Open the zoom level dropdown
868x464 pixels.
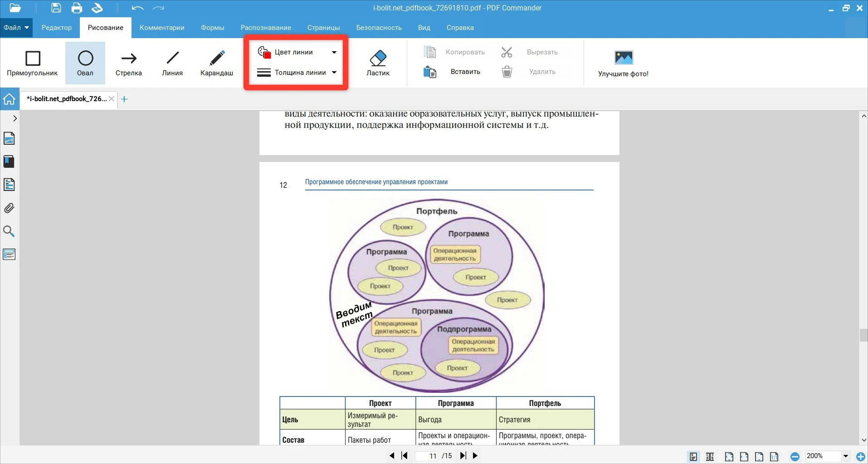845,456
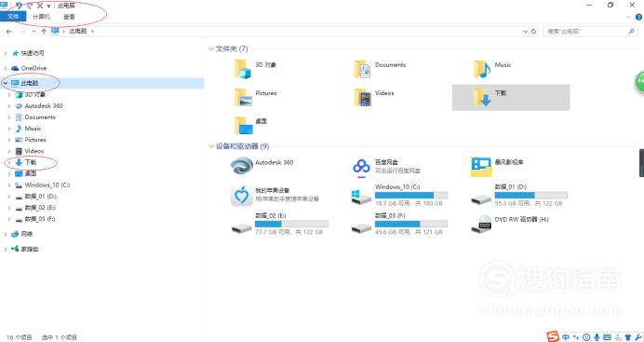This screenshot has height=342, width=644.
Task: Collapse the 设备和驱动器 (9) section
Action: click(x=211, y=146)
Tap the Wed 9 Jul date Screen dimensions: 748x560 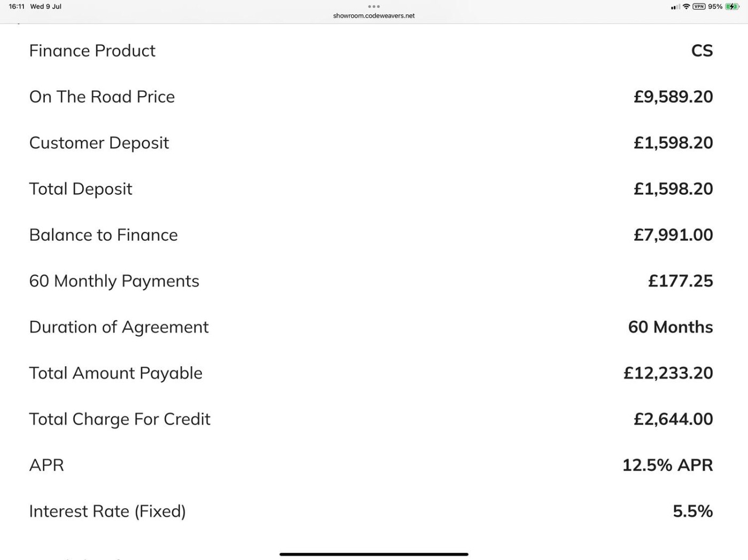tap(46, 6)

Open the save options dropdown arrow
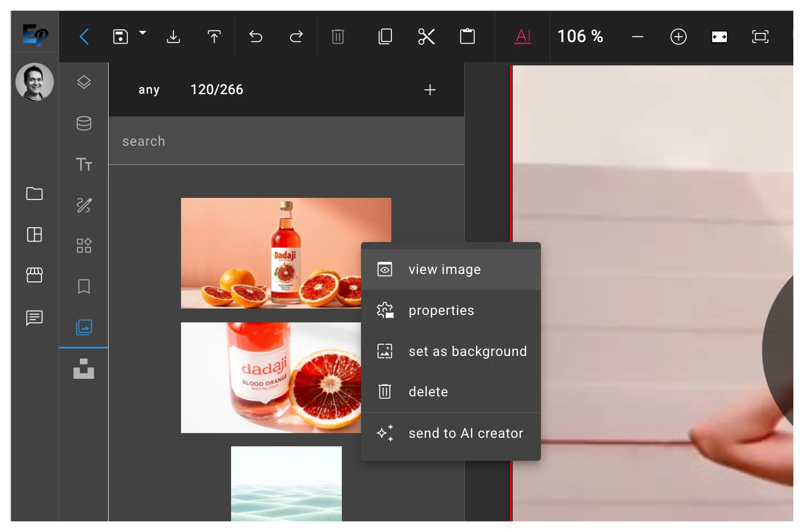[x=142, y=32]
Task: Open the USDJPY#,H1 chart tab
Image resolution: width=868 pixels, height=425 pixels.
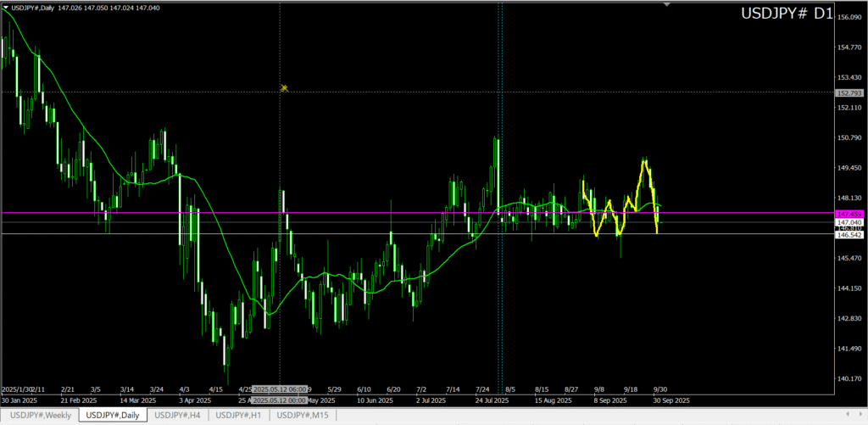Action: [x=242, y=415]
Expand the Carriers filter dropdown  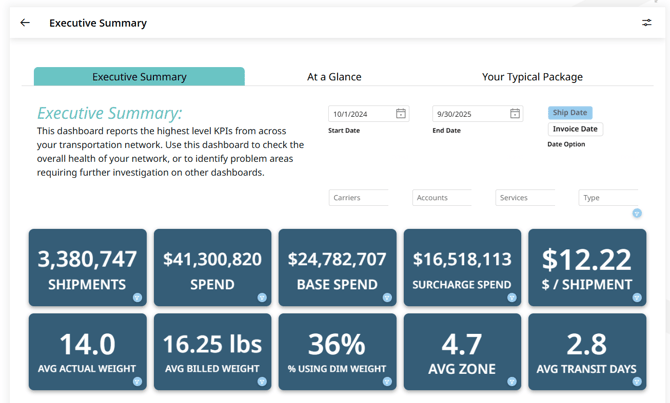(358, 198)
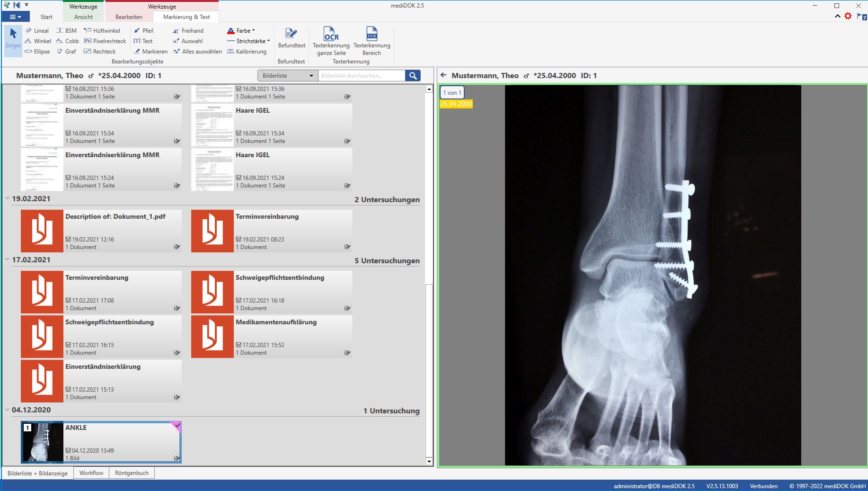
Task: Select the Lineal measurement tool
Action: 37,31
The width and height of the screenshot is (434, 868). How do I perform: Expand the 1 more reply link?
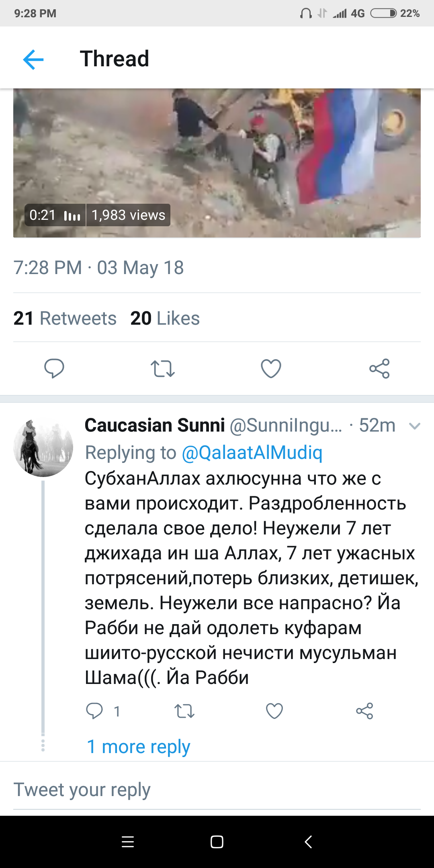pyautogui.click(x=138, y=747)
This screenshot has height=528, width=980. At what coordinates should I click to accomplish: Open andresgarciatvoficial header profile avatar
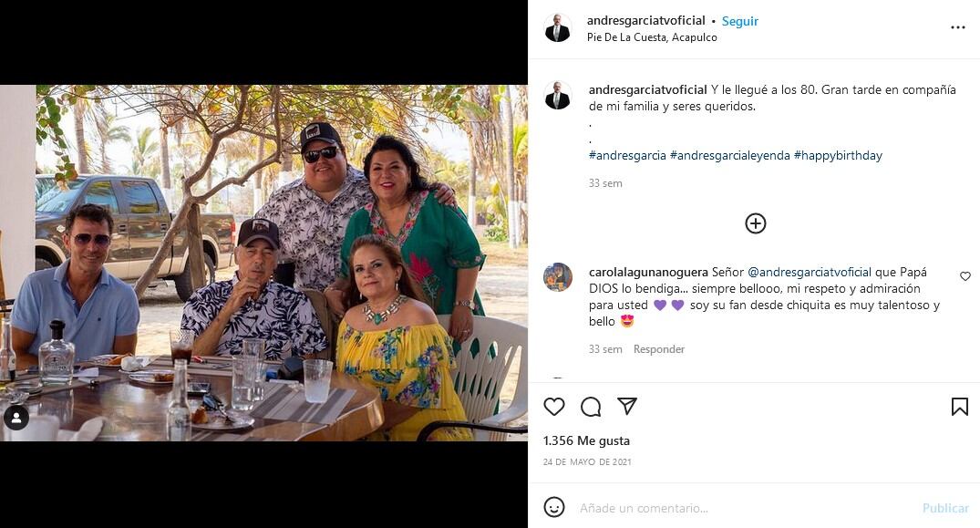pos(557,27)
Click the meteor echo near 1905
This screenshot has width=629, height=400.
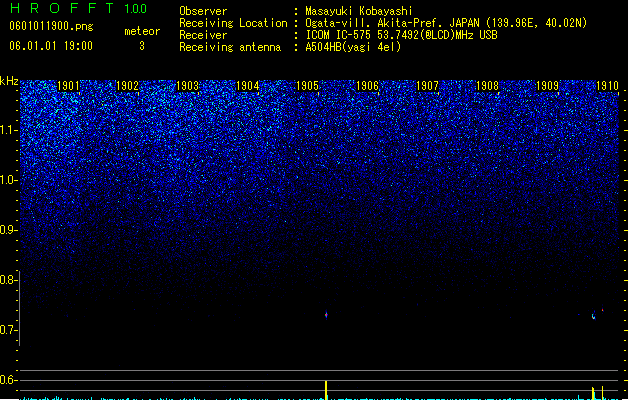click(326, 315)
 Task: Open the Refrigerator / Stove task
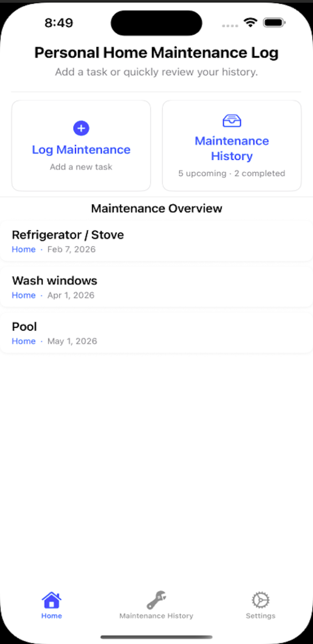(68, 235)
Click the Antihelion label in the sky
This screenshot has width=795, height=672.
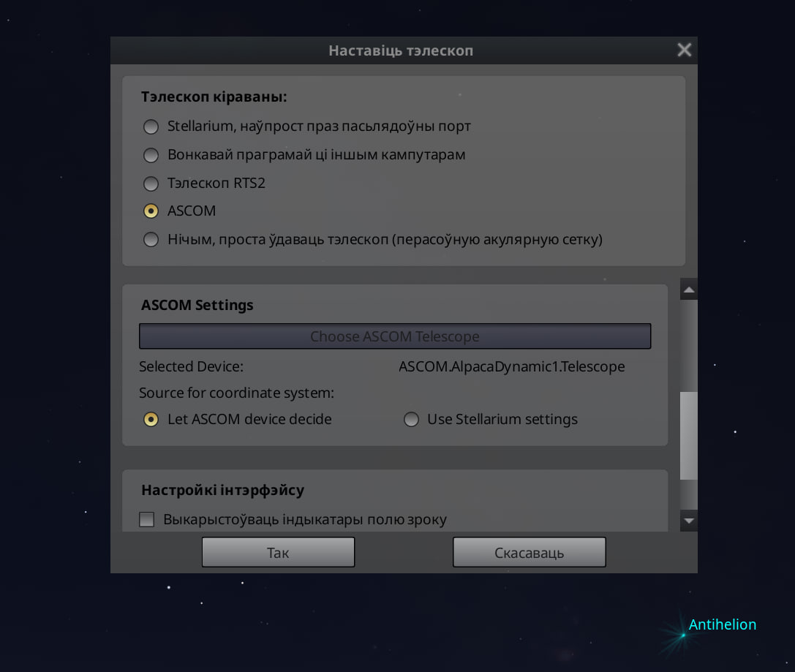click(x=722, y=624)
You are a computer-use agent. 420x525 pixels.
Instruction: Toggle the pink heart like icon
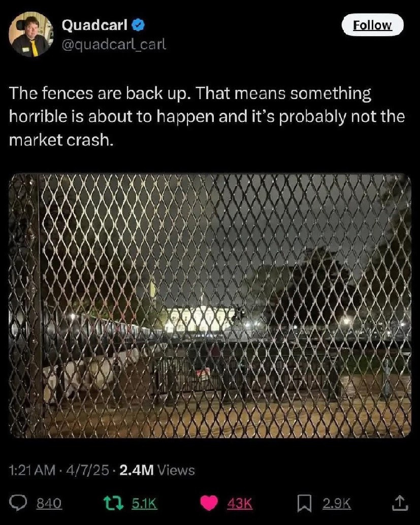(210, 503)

----

Exercise prompt:
The lines to copy run from the line containing "This screenshot has height=528, width=980." through the end of the data above; copy exactly those, minus the pictures.

Task output:
This screenshot has height=528, width=980. At what coordinates should I click to accomplish: Open andresgarciatvoficial header profile avatar
pos(557,27)
Click the meteor echo near 1905
This screenshot has width=629, height=400.
click(326, 315)
 Task: Open the Refrigerator / Stove task
(68, 235)
Click the Antihelion label in the sky
This screenshot has width=795, height=672.
click(x=722, y=624)
You are a computer-use agent. 420x525 pixels.
Instruction: Toggle the pink heart like icon
(210, 503)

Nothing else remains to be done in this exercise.